Kawsar passes the bread around and there are still four or five in her hand; she turns to China, ‘Come and eat, you need milk for your son.’
China scrunches up her nose and shakes her head. ‘I have my own asho to wait for.’
Kawsar dips a piece of bread into the stew, twisting it around a cube of potato. The bread is Maryam English’s and the stew Dahabo’s — she knows their cooking well enough. They must have paid laluush to ensure that it didn’t become the guards’ dinner; she makes a mental note to repay them.
The girls have overcome their shyness, reaching deep into the stew. Their fingers are dirty, so are her own, there is no way of cleaning them, but it still makes Kawsar queasy to look at the thick line of dirt under one girl’s fingernails. Her stomach is tiny these days, one small meal a day is sufficient; she finishes one roodhi then leaves the remainder to them.
‘Kawsar! Come out, you’re wanted,’ the policewoman bellows through the bars.
‘What is this? The Kawsar hotel? What about us? I have been sat here all day with my infant,’ China shouts.
‘Hush, dhilloyeh ! Whore! Keep your mouth closed if you don’t want us to shut it for you.’
Kawsar is embarrassed.

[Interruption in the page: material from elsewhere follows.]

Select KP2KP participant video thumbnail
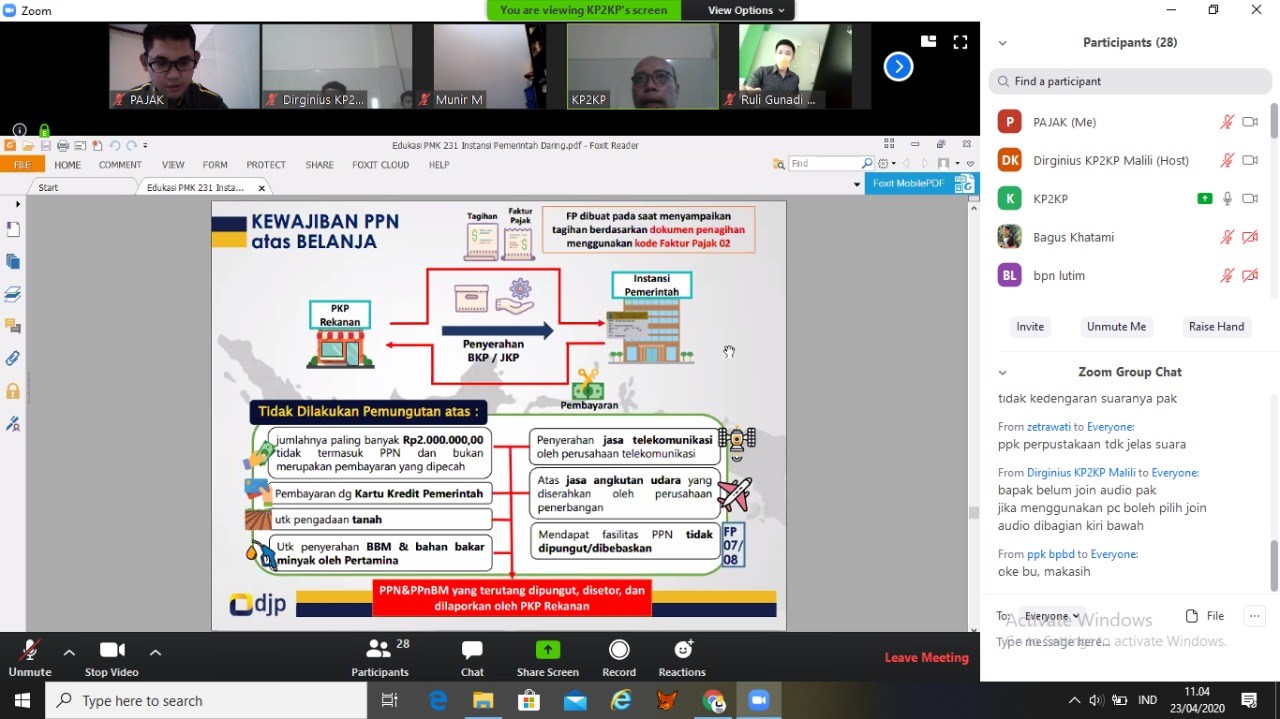 [x=642, y=66]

She wonders if Dahabo has told them that her husband had once been chief of police in Hargeisa.
‘This way.’ Amber light fills the corridor; they turn the opposite way to the exit, even deeper into the building, and then down narrow concrete steps into the basement.
‘Are my neighbours back? Have they paid?’ she asks the policewoman.

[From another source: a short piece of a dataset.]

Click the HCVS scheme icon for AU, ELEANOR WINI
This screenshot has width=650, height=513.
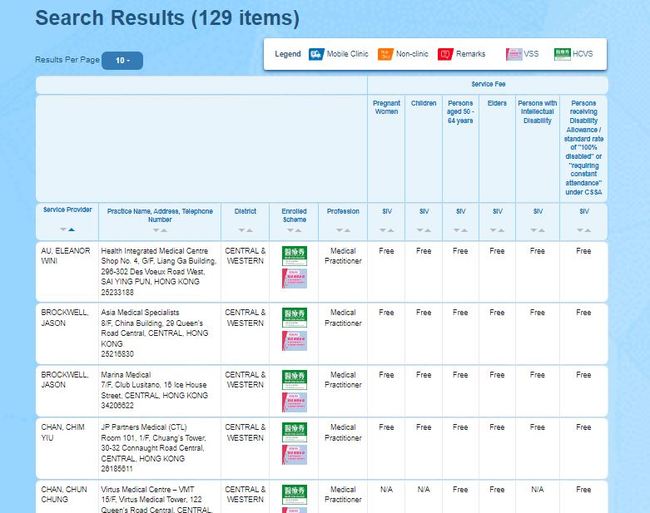coord(294,255)
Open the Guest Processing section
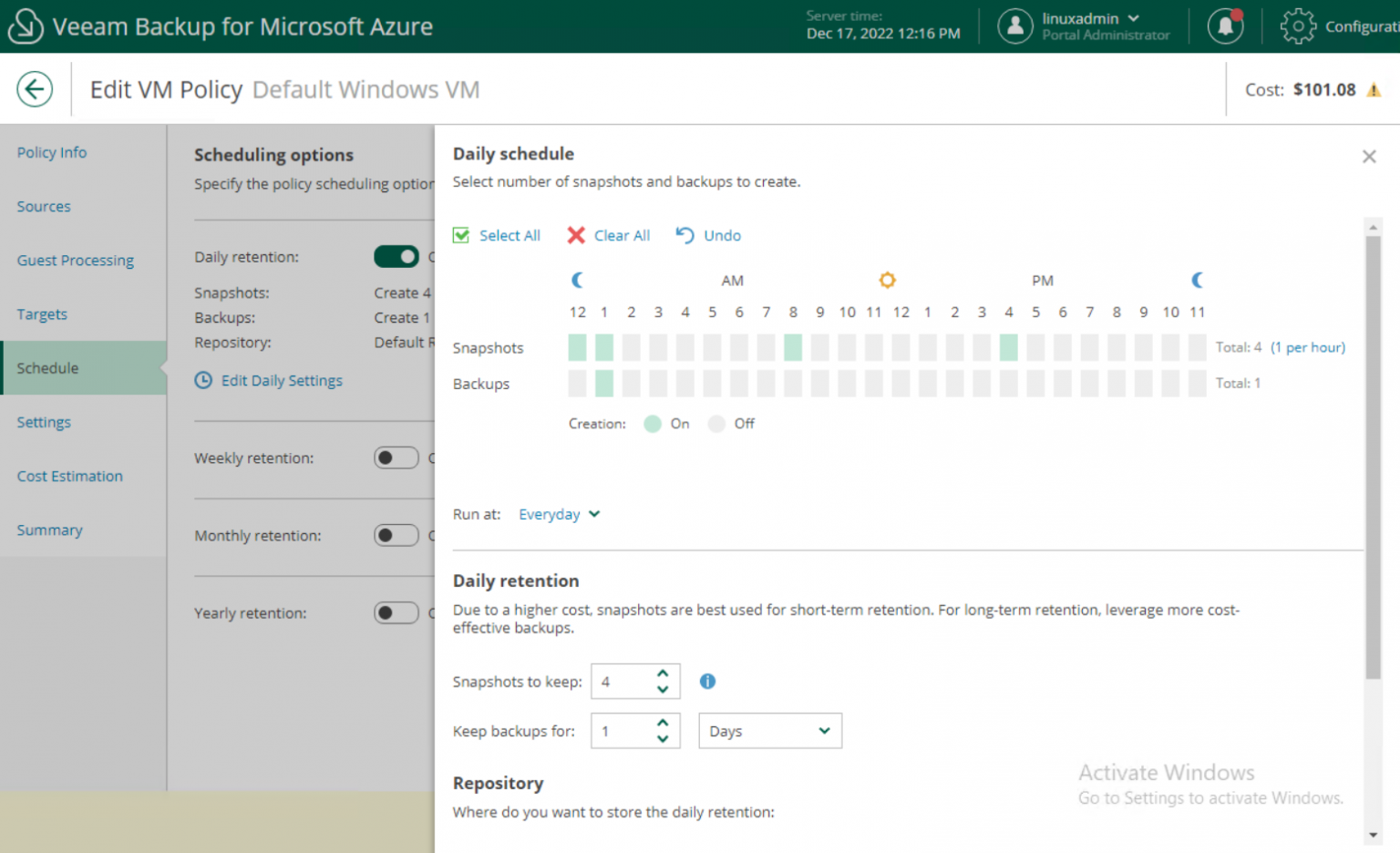Viewport: 1400px width, 853px height. pos(76,260)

‘You’re not free that easily.’ She knocks on a yellow door and then pushes the handle and looks inside the room. ‘Here she is.’

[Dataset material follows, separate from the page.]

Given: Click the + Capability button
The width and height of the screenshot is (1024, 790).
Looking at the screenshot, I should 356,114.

‘Let her in,’ a voice says.
‘Watch what you say,’ the policewoman whispers and then opens the door wide.
It is the female officer who brought her to the police station. She is less polished now, with her hair stuffed clumsily under her beret and her make-up smudged under the eyes. A bare light bulb of low wattage illuminates just the table and her pale face and hands. The windowless room still smells of the prisoners who have passed through — their exhaled breath, their sweat and the tang of their blood.
The officer points to a metal chair opposite her. It screeches as Kawsar pulls it along the concrete floor. The chair is tall and her toes can just about reach the floor when she sits down; a small murmur of pleasure comes from her as she relaxes into the padded plastic seat.
‘I am Officer Adan Ali.’ The woman clears her throat before continuing. ‘I am investigating the disturbance today at the October Twenty-first parade in Hargeisa stadium. What is your name?’ She produces a notebook and pen from her lap and jots down Kawsar’s name, neighbourhood, age, marital status, clan details. She has the same concentrated intensity to her face as Hodan once had.
There is a pause before either of them speak again. Kawsar takes in the solitary decoration in the room — a poster taped askew to the back wall showing Ogadeen refugees huddled under an acacia tree in one half and the same refugees smiling broadly in a fishing boat after they have been resettled by the government in the other segment; her eyes keep meeting those of a teenage boy in the picture instead of her interrogator’s.